- _TASK TO COMPLETE_
Reproduce exactly the lines from the line containing "Task: Click the inverted-condition" through the end of the records below, including both ends, and nothing else.

Data extracted from a collection:

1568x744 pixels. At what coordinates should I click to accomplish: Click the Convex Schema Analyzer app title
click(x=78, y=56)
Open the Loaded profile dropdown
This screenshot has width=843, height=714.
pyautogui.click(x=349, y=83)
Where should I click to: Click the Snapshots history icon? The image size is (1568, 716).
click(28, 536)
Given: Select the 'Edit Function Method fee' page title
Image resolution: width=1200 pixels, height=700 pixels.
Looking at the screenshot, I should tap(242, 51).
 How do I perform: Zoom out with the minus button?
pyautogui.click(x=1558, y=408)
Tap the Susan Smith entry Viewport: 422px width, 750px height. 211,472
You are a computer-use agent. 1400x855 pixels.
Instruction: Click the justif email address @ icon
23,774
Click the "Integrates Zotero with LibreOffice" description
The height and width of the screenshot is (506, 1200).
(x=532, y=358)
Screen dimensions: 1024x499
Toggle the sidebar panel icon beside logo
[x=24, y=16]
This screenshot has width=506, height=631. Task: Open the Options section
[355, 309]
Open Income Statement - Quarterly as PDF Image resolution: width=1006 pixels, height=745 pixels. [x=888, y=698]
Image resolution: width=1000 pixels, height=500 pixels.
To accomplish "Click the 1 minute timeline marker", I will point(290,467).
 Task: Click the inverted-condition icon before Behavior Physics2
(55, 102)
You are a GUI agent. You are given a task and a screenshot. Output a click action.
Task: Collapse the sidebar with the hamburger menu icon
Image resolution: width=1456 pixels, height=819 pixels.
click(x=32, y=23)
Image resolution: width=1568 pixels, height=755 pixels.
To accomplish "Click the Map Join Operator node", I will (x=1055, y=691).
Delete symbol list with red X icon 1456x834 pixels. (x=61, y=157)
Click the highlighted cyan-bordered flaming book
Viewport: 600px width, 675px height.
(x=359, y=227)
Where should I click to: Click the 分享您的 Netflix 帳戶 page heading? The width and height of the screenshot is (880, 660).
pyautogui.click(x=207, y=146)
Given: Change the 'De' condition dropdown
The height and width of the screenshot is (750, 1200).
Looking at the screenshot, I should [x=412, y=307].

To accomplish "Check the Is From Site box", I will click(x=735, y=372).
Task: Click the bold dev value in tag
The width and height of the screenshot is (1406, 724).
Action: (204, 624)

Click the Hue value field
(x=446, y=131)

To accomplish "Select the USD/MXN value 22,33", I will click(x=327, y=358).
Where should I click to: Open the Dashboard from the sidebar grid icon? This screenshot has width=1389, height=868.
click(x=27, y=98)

- _RESPONSE TO THIS TASK_
 Task: Click the inverted-condition icon before Behavior Physics2
(55, 102)
You are a GUI agent. You are given a task and a screenshot. Output a click action.
Task: Collapse the sidebar with the hamburger menu icon
Image resolution: width=1456 pixels, height=819 pixels.
click(x=32, y=23)
Image resolution: width=1568 pixels, height=755 pixels.
To accomplish "Click the Map Join Operator node", I will (x=1055, y=691).
Delete symbol list with red X icon 1456x834 pixels. (x=61, y=157)
Click the highlighted cyan-bordered flaming book
Viewport: 600px width, 675px height.
(x=359, y=227)
Where should I click to: Click the 分享您的 Netflix 帳戶 page heading? The width and height of the screenshot is (880, 660).
pyautogui.click(x=207, y=146)
Given: Change the 'De' condition dropdown
The height and width of the screenshot is (750, 1200).
Looking at the screenshot, I should [x=412, y=307].

To accomplish "Check the Is From Site box", I will click(x=735, y=372).
Task: Click the bold dev value in tag
The width and height of the screenshot is (1406, 724).
Action: (204, 624)

Click the Hue value field
(x=446, y=131)

To accomplish "Select the USD/MXN value 22,33", I will click(x=327, y=358).
Where should I click to: Open the Dashboard from the sidebar grid icon? This screenshot has width=1389, height=868.
click(x=27, y=98)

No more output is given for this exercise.